He Said, She Said: Group Eating
ICE’s Culinary Management Instructors are seasoned industry professionals who are still active in the industry, working on their own projects while teaching classes at ICE. With such a wide range of experience between them, we decided to ask Julia Heyer and Vin McCann to take a closer look at some of the trends and culinary businesses we keep hearing so much about. With inboxes being flooded with group-buying offers, the duo takes a look at social media and group buying in the restaurant industry.
This week, TangoTab, another discount driven website offering restaurant deals, joined the fray that is the internet these days, looking to compete with the likes of Groupon, Village Vine, Living Social, Yipit, Blackboard Eats, Gilt Groupe, and don’t forget Bloomspot. The subject of online discounts, shaken with a double order of social media and garnished with a side order of promotion is alive and kicking in our industry. And they are not the only tools out there. Just last week WNYC radio aired a story about twittering and tumblring in the restaurant scene, which raises the questions: How to use this brave new world? How do you leverage your strength without giving away the house or looking like a desperate, sinking ship to your existing or potential future guests?
Julia, like most “new” things in our business, this hi-tech discounting is the same age-old practice with zippy new gilding. Now you can give the ranch away to thousands instead of hundreds. How to use this technology is less of an issue than why bother? Discounting in a slim margin business like ours is never a winning strategy unless your gross profit margin is stratospheric, something akin to Dunkin’ Donuts’ margin with Daniel’s check average. Like all technology, if one uses it ahead of the pack, it may bring some incremental benefit but when countless others (and critical mass is what the internet corrals) use it, whatever competitive advantage gained is diluted and the operator is left with the time-honored basics to fight for market share — is the food good, does the service match, and is the value equation gob-smacking? (English characterization in honor of the wedding.)
Why bother? While I agree with you on the erosion of value perception and those pesky slim margins (the restaurants not only extend a discount to the guest but tend to owe hefty fees to the online discounter. Groupon, for example, takes half the money the user actually pays, so it’s really a 75% discount the restaurant needs to pick up — Wowza!), online discounting can be effective when tightly managed. If a restaurant operator controls when he lets guests use the discounts and presents it as a specialty offer — thus cranking up revenues at off times and then makes sure they spend more then the discount is worth, then such promotions can make economic sense.

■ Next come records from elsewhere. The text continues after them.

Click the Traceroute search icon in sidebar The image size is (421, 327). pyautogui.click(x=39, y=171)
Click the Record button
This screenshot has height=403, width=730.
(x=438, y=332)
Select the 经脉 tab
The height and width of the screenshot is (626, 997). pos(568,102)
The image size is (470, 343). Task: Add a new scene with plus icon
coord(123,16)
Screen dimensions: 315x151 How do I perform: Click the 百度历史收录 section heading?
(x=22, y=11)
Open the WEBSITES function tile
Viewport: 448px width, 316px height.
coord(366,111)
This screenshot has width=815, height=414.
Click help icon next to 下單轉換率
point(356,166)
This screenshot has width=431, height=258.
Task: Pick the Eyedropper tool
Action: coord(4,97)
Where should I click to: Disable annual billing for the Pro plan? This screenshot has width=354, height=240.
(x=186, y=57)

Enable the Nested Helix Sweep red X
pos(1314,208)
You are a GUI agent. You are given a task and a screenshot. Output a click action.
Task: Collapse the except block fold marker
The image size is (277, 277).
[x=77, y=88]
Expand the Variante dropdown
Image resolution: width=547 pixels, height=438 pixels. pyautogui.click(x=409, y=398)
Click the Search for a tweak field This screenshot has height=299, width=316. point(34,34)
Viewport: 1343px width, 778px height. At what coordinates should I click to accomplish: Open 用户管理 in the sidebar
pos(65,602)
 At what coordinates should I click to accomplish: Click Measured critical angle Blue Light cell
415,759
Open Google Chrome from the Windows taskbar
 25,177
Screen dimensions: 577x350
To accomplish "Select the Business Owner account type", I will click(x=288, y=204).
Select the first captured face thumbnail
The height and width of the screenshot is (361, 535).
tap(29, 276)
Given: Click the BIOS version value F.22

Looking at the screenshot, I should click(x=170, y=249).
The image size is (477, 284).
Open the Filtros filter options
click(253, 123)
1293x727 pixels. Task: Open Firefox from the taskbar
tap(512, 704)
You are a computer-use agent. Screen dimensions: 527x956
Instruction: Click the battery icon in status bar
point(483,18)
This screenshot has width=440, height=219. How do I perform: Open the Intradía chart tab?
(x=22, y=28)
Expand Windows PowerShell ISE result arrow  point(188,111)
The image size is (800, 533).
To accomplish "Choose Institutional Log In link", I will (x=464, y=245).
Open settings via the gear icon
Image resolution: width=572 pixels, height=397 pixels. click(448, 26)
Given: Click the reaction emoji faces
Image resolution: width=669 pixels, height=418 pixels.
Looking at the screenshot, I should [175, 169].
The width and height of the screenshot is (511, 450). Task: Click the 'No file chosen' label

There’s are reasons restaurants have off times — either the concept is weak in those hours or the market has moved on to other turf. More places have gone out of business trying to build Mondays and Sundays than Groupon has subscribers. The problem is that discounting has a way of erasing a restaurant’s value formulation. We’re better off offering menu price point specials, or value-added elements than 20%, 50% or 75% off. The strongest offer a restaurant operator can make is free, but what good does it do the operator? And I’m not sure that the discount customer ever buys in. They’re a special breed — similar to coupon clippers. Once they grab the deal they just move onto the next. Not much brand loyalty with this lot.
Julia’s Final Word
As the Germans say, “Alles hat ein Ende nur die Wurst hat zwei,” which literally means, everything has an end, only the sausage has two. There will be a shake-out in the online discounting scene when the ever-so-non-loyal coupon-clippers not only move to the next deal in their inbox, but also start shopping around for the coupon providers. Groupon didn’t sell itself for a fortune to Google (I wonder how it must feel to say NO to six BILLION dollars?) banking on the loyalty of consumers. It will be interesting to see which online services will survive and in which format. It seems a fair bet that, just like for restaurants, it will be the ones with the good, nay jolly, gob-smacking product and value perception that will persist.